突然、リサの声に慌てて目を覚ます。彼女はすでに魔法の詠唱を始めていた。
リサ
汝、精霊と共にあるもの、その力を授けたまえ。神の怒りを与える。サンダー!
その瞬間、僕の足の爪先に雷が落ちた。
アストレス
うわっ!
僕は反射的に飛び上がった。痛みはないけど、驚きのあまり声を上げてしまった。リサは満足げな表情を浮かべている。
リサ
やった!
成功したことに喜んでいるのか、それとも僕を驚かせたことに喜んでいるのか、リサの表情からは読み取れない。しかし、どちらにせよ――危なかった。
リサ
次は水の魔法です。行きますよ
アストレス
あの、心の準備が――
僕が慌てて口を挟むも、リサはお構いなしに詠唱を始めた。
リサ
水に価値を、精霊に力を、ウォーター!
空中に小さな水の玉がポンと現れる。
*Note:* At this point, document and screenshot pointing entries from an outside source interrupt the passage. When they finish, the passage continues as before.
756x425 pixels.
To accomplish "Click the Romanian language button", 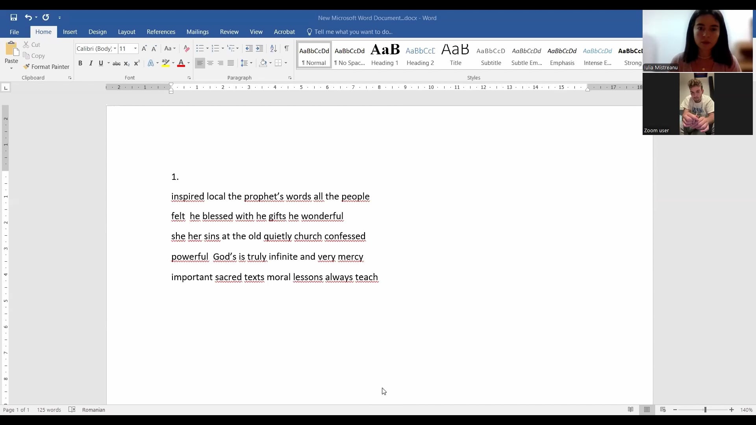I will tap(94, 410).
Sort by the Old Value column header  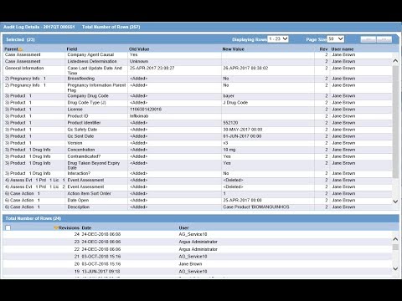tap(139, 49)
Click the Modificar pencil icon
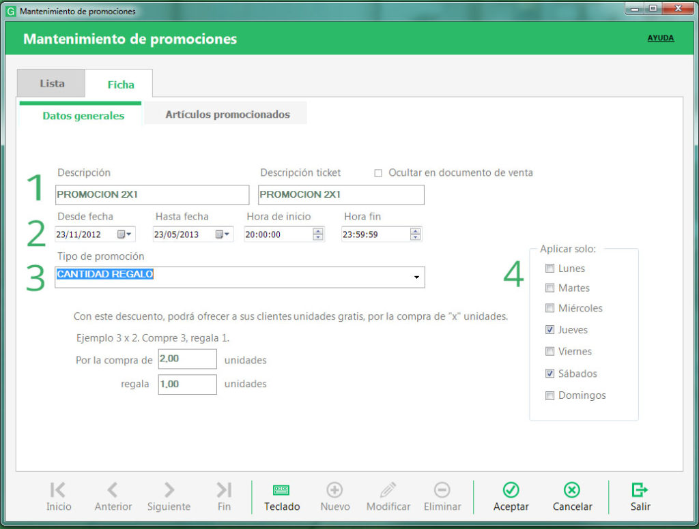The image size is (699, 529). click(x=388, y=489)

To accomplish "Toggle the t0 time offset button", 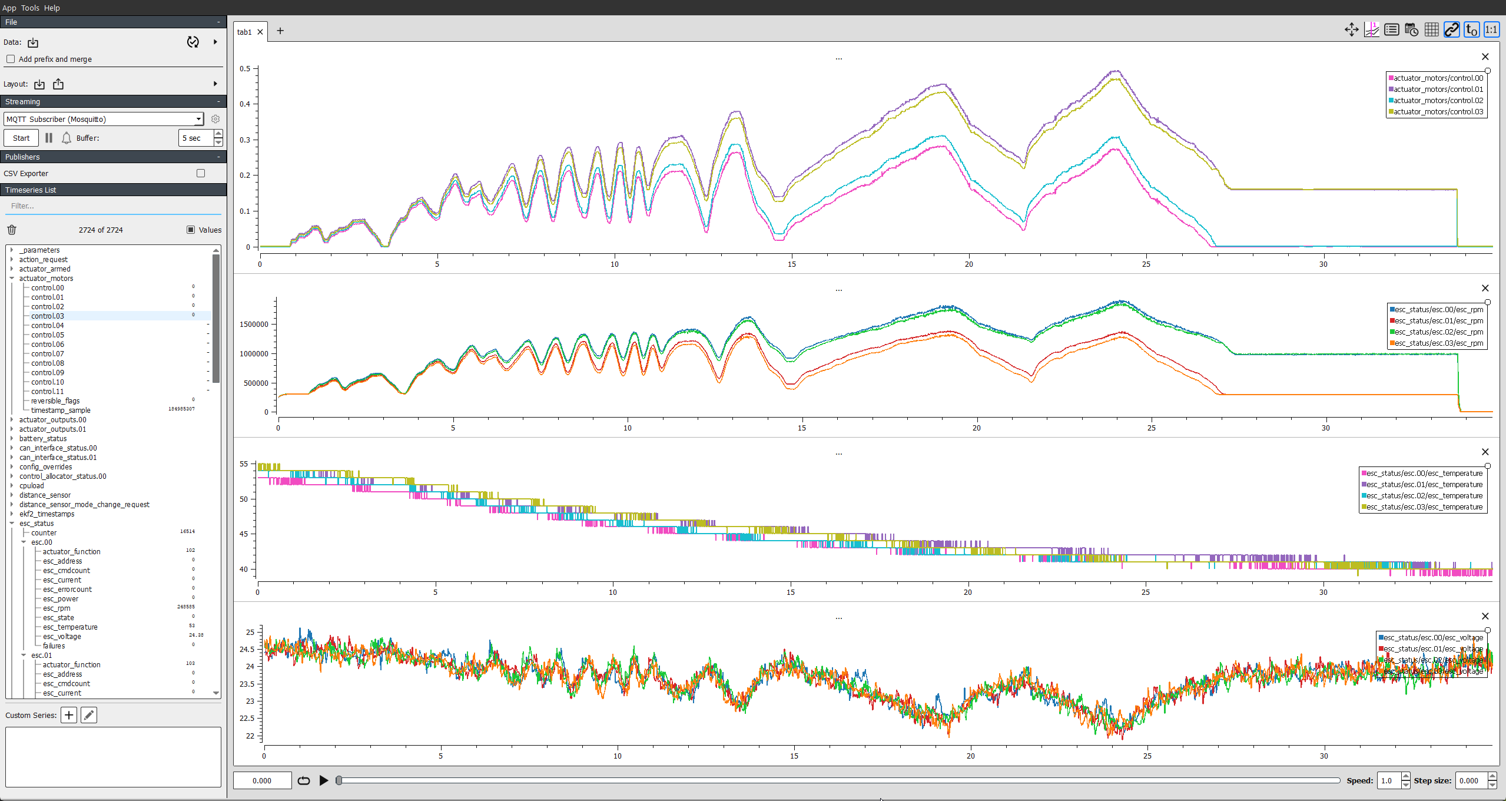I will pos(1471,29).
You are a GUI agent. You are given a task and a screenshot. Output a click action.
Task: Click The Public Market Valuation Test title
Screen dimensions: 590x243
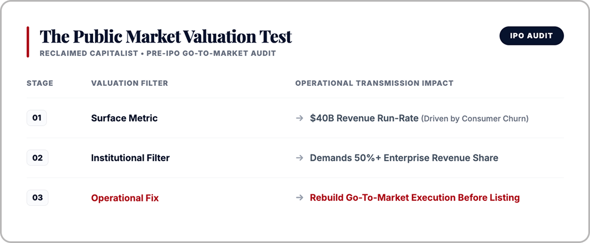(x=166, y=37)
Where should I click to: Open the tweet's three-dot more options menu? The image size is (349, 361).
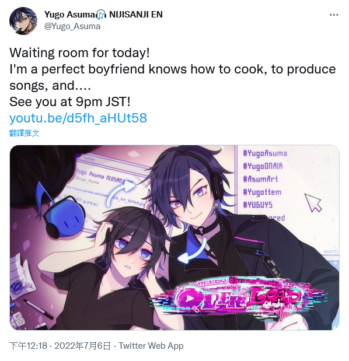(334, 15)
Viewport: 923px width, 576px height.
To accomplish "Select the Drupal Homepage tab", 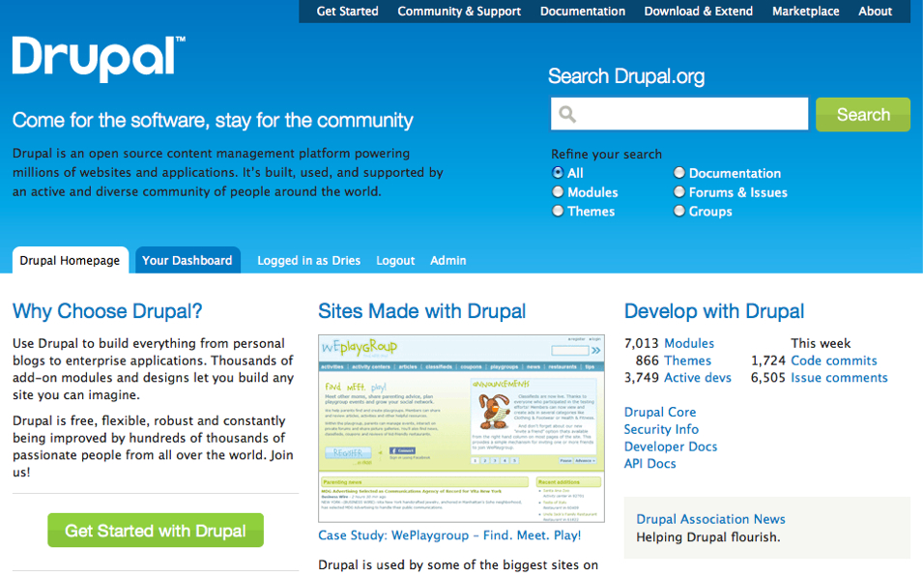I will coord(70,260).
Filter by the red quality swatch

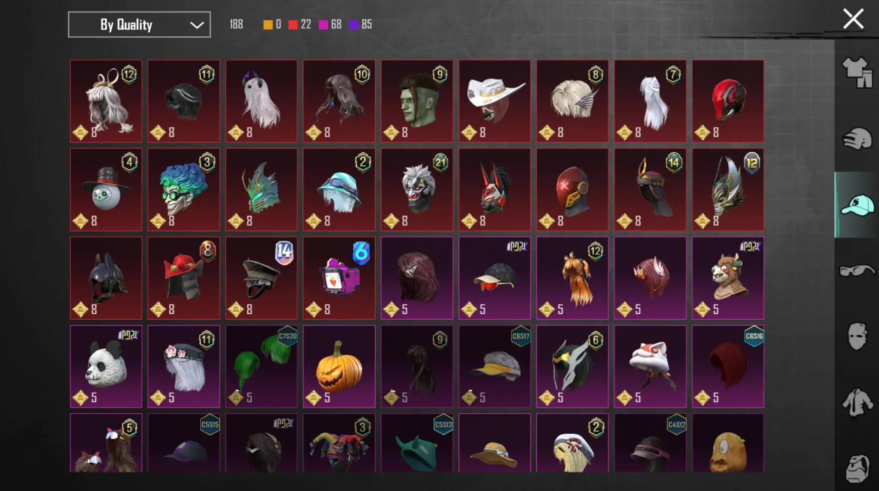click(293, 24)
続いてもう一つ、さらにもう一つ。やがて水晶玉ほどの大きさに膨らんだその水の玉が、勢いよく僕に向かって飛んできた。
アストレス
冷たい! うわっ、ぶぁあ!
水の冷たさが肌に触れた瞬間、思わず叫び声を上げた。リサは笑いながらも、明らかにコントロールが上達しているようだ。水の玉は、僕の顔、しかも一番大事なイケメンフェイスを狙っているのが見て取れる。
アストレス
ちょ、顔はやめ、やめてください。
リサの言葉に、僕はほっと胸を撫で下ろした。水の玉は止み、ようやく息を整える時間が与えられた。
アストレス
ふぅ……助かった
僕は縛られたまま、地面に膝をつく。額から流れる汗と水の冷たさが、体の疲労をいや増しに感じさせた。
リサ
でも、明日はもっと厳しくしますよ?
アストレス
……明日もあるのかよ
リサ
もちろんです。早起き、忘れないでくださいね
軽やかに言い放ち、踵を返して去っていった。
縛りつけた僕をおいて、彼女の背中を見送りながら、心の中で小さく溜め息をついた。これからの魔法訓練が、さらに過酷になる予感がしてならなかった。